EXERCISE DETAILS: Can you copy out, word for word, the part of the records that begins with the line containing "Viewport: 900px width, 1238px" and ends with the line containing "click(554, 119)", including both of those lines and nothing else?

RECORDS SUPPLIED start

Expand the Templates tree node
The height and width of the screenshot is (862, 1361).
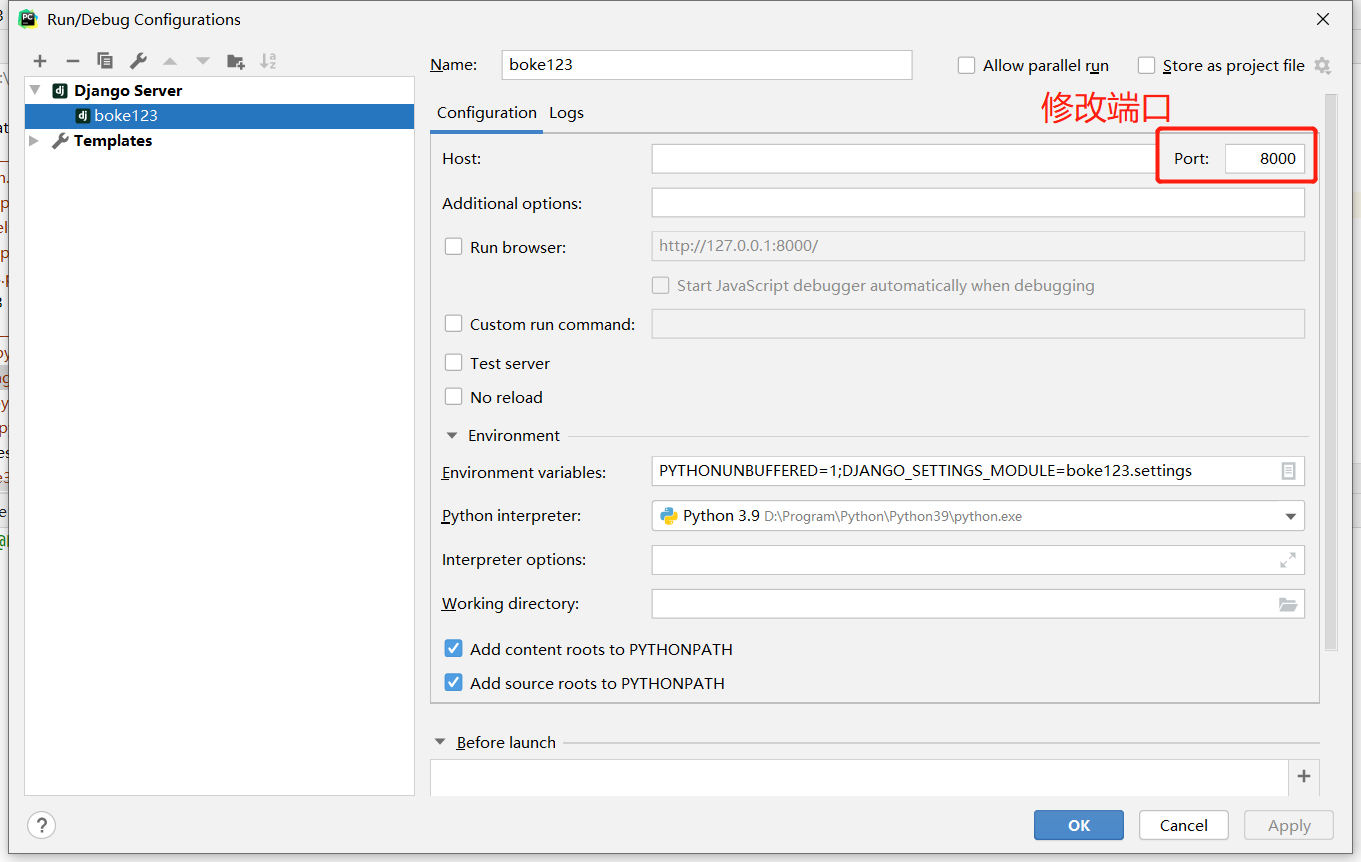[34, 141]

RECORDS SUPPLIED end
RECORDS SUPPLIED start

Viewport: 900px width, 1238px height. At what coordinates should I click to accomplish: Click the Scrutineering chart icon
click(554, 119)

RECORDS SUPPLIED end
RECORDS SUPPLIED start

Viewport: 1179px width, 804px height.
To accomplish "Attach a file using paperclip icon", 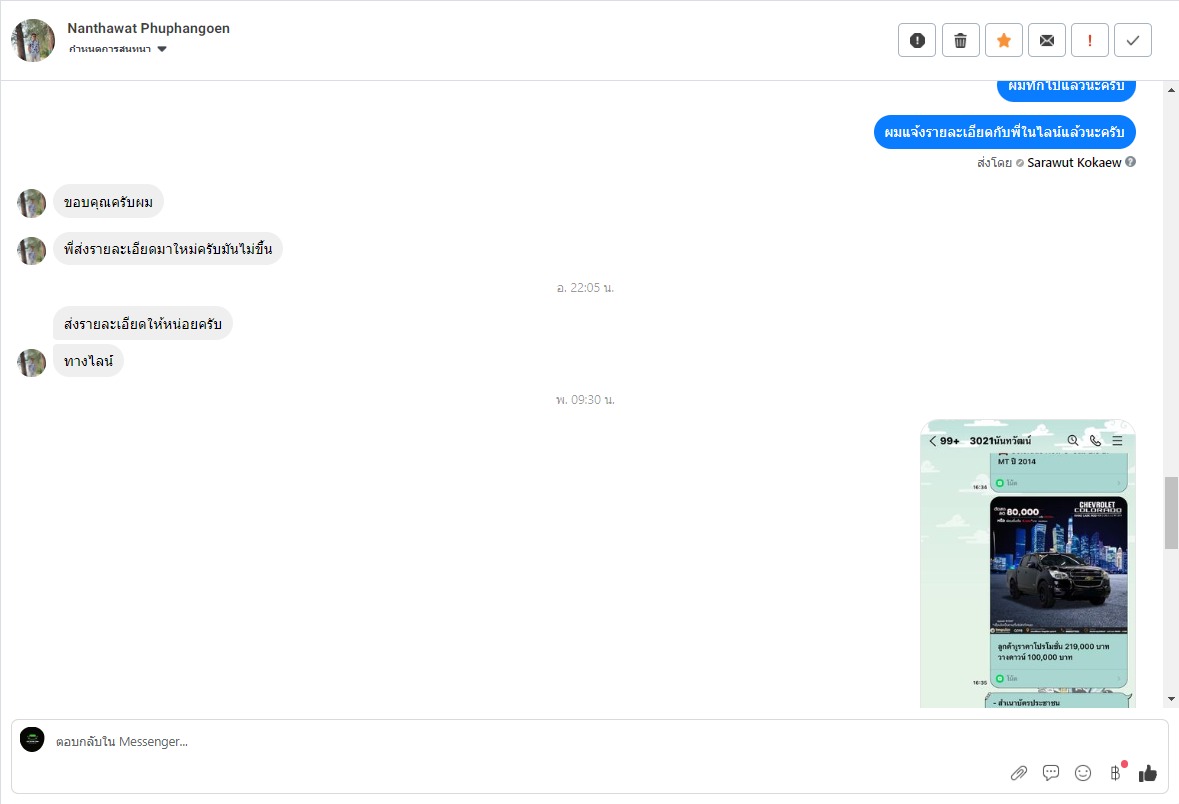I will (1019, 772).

RECORDS SUPPLIED end

REPLY:
Viewport: 900px width, 1238px height. At what coordinates should I click to accomplish: Click the Scrutineering chart icon
click(554, 119)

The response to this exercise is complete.